WHAT THIS TASK INVOLVES:
Reproduce all of the records below, changing every "Locate an element on the screen" to "Find an element on the screen" and leaving everything else untouched.

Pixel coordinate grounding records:
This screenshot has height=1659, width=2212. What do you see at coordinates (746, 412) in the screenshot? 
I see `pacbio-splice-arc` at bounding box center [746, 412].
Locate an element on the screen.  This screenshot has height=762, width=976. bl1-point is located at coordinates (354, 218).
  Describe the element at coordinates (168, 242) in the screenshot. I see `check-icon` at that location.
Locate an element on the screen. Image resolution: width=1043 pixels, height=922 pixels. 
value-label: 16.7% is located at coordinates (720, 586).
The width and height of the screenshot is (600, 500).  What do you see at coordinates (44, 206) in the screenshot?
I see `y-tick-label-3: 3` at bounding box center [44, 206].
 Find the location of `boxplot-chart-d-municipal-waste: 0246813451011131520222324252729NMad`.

ANSWER BELOW:
This screenshot has height=1659, width=2212. What do you see at coordinates (746, 412) in the screenshot? 
I see `pacbio-splice-arc` at bounding box center [746, 412].
Find an element on the screen.  This screenshot has height=762, width=976. bl1-point is located at coordinates (354, 218).
  Describe the element at coordinates (168, 242) in the screenshot. I see `check-icon` at that location.
Find an element on the screen. Image resolution: width=1043 pixels, height=922 pixels. 
value-label: 16.7% is located at coordinates (720, 586).
The width and height of the screenshot is (600, 500).  What do you see at coordinates (44, 206) in the screenshot?
I see `y-tick-label-3: 3` at bounding box center [44, 206].
 Find the location of `boxplot-chart-d-municipal-waste: 0246813451011131520222324252729NMad`.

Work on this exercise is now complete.